Work request 1:
Reproduce the section of the article on the 30 Americans exhibition starting at "Lorna Simpson’s wigs" and ending at "emphasize their beauty.", switching "trousers" to "pants".
Work request 2:
Proceed with the article on the 30 Americans exhibition, writing on from its last sentence.
(Beginning of Text block)
30 Americans at Contemporary Arts Center New Orleans (CAC), running until 15 June, explores identity through the eyes of some of the most important African American artists of the last thirty years. Through the use of mixed media, real-life objects, lighting, photography, drawing, painting, sculpture, video and collage, many of the artists deal with the struggle to disregard stereotypes in order to create their own images.
Glenn Ligon’s world-renowned neon sign stating “I sell the shadow to sustain the substance” is one of several works that portrays the idea of conforming as a tool for overcoming judgment. It is a quotation taken from Sojourner Truth, one of the most famous African American women and civil rights activists of the 19th century. Jeff Sonhouses’s oil on canvas Visually Impaired and oil and mixed media on wooden panel Exhibit A: Cardinal Francis Arinze show two upright black men hidden behind masks, sunglasses, capes and distracting patterned backgrounds. These garish costumes illuminate how people strategically mask themselves.
Lorna Simpson’s wigs shows a portfolio of 21 wigs on felt accompanied by quotations such as “choosing which wig to wear always took a moment or two to decide” and “Gladys Bentley appeared at a night club in LA in 1940 – The club had to get a special permit to – “Allow Gladys Bentley 250 pound colored entertainer to wear trousers instead of skirts during her act”. These statements represent the symbolic relationship African Americans have had with their hair. The wig, an accessory which covers the head, is another item that masks the person who wears it. Unlike the absurd outfits in Jeff Sonhouse’s work, the wig is not always perceived negatively by its owner, but is sometimes worn by women to emphasize their beauty.
Many of the artists use the body, sometimes their own, to question beauty ideals. Carrie Mae Weems, an artist who currently has a retrospective at The Guggenheim in New York, places text across images as a commentary on the historically oppressive ways black figures have been understood and categorized. Four photographs of vulnerable looking men and women with bare chests and tired expressions have captions like “you became a scientific profile,” “an anthropological debate” and “a photographic subject.”
(End of Text block)
(Beginning of Entries supplied)
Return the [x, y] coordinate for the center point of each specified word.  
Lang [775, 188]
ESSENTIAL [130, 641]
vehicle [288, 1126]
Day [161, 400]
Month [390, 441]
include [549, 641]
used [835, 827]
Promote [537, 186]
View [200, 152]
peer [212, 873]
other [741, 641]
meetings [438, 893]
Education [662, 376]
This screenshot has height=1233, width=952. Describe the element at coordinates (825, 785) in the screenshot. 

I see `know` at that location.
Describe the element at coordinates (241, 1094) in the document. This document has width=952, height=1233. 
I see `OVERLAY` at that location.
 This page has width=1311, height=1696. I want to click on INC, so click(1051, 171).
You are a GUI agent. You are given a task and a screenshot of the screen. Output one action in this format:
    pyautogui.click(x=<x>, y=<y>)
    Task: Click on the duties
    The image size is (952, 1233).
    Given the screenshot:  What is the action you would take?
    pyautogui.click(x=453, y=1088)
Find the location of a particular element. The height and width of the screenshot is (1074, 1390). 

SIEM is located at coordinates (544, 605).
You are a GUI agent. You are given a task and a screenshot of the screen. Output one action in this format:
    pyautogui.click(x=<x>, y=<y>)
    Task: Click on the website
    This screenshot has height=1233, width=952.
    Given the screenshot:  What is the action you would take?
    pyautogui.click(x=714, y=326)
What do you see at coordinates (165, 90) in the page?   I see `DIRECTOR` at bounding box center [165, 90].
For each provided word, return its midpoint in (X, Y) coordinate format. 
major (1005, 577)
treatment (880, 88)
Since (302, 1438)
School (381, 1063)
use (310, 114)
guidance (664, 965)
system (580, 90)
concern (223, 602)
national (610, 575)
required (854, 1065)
(End of Entries supplied)
Answer space 1:
Lorna Simpson’s wigs shows a portfolio of 21 wigs on felt accompanied by quotations such as “choosing which wig to wear always took a moment or two to decide” and “Gladys Bentley appeared at a night club in LA in 1940 – The club had to get a special permit to – “Allow Gladys Bentley 250 pound colored entertainer to wear pants instead of skirts during her act”. These statements represent the symbolic relationship African Americans have had with their hair. The wig, an accessory which covers the head, is another item that masks the person who wears it. Unlike the absurd outfits in Jeff Sonhouse’s work, the wig is not always perceived negatively by its owner, but is sometimes worn by women to emphasize their beauty.

Answer space 2:
In The Evolution of Mud Mama from Beginning to Start, Kenyan-born Wangechi Mutu uses watercolor, gold leaf and clippings in six collages of abstract images that resemble female body parts like large, sagging breasts, thick thighs and deformed nipples. The provocative work beckons an evaluation of what it means to be a woman. It also shows the many ways bodies can be displayed, shaped and transformed both in art and real life.
30 Americans represents the process by which many of the most influential African American artists have come to understand their identities since the 1970s. The works exhibited tackle themes from the civil rights movement to the exploitative nature of modern-day capitalism. It reveals the complex and changing relationship between one’s self and the external world. As the viewers inevitably project opinions onto the art, it further complicates questions about how all people, not just African Americans, can understand themselves and one another.
Shelby Hartman
30 Americans, running until 15 June, Contemporary Arts Center New Orleans 900 Camp St, New Orleans, LA 70130
(This is a travelling show. It started a couple of years ago in Miami. The book that goes with it is great.)